A noite aproximava-se não porque a sombra
quisesse, mas porque o Sol se mantinha fiel a si próprio e a terra continuava a
rodar, ficando, por vezes, às escuras. Nada de novo.
Mas era preciso levantar dinheiro no
multibanco mais próximo. Dois minutos de carro, um cartão, dois sacos pequenos, um para proteger a mão que sabia o código, outro para guardar o
dinheiro. Reviu mais uma vez todos os
movimentos e saiu.
A estrada principal, silenciosa, adormecida, apareceu imediatamente no fim da travessa. Percorrê-la naquele momento era
como uma fuga sem culpa. Olhou várias vezes pelo retrovisor. Nada.
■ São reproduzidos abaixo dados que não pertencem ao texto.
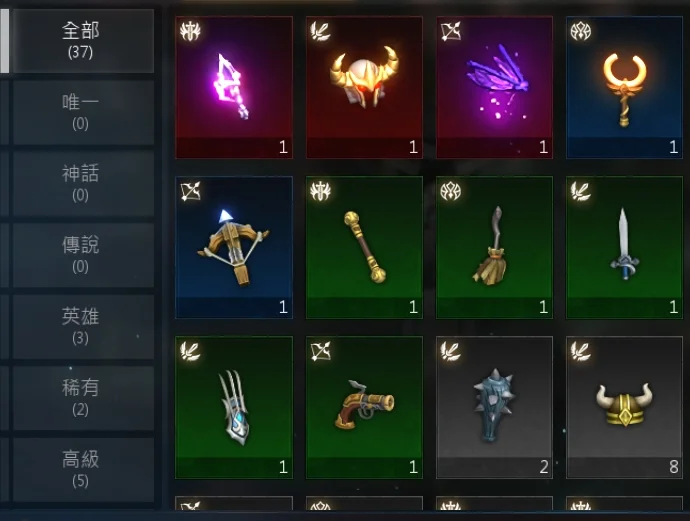Choose the straw broom item

(x=494, y=247)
Seguiu em
frente inseguro, tal como a Leonor. Mas só isso, até porque ela queria muito ir
à fonte e ele, se pudesse, não saía de casa.
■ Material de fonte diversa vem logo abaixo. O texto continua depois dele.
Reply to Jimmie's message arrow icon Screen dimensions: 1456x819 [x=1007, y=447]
A praça esperava-o, vazia. Ninguém. Nem
um carro. Nada. Silêncio apenas contrariado pelo voo de um pássaro espantado
com o viajante inesperado.
Olhou à volta. Reparou no cuidado
triângulo central e nos bancos abandonados. O cruzeiro continuava ao centro, apontando
a igreja que ele resolveu procurar por entre os centenários plátanos. Descobriu
então São Miguel que fitava a praça como quem a quer proteger, espezinhando um
inimigo invisível que parecia atacar os incautos.
Dirigiu-se depois à máquina encostada aos
avisos da junta alinhados no expositor. Estranhou as lojas renovadas que pareciam
ter todas o mesmo número que se destacava nos avisos colados nas portas. Dezanove.
Todas fechadas, todas à espera, todas dezanove.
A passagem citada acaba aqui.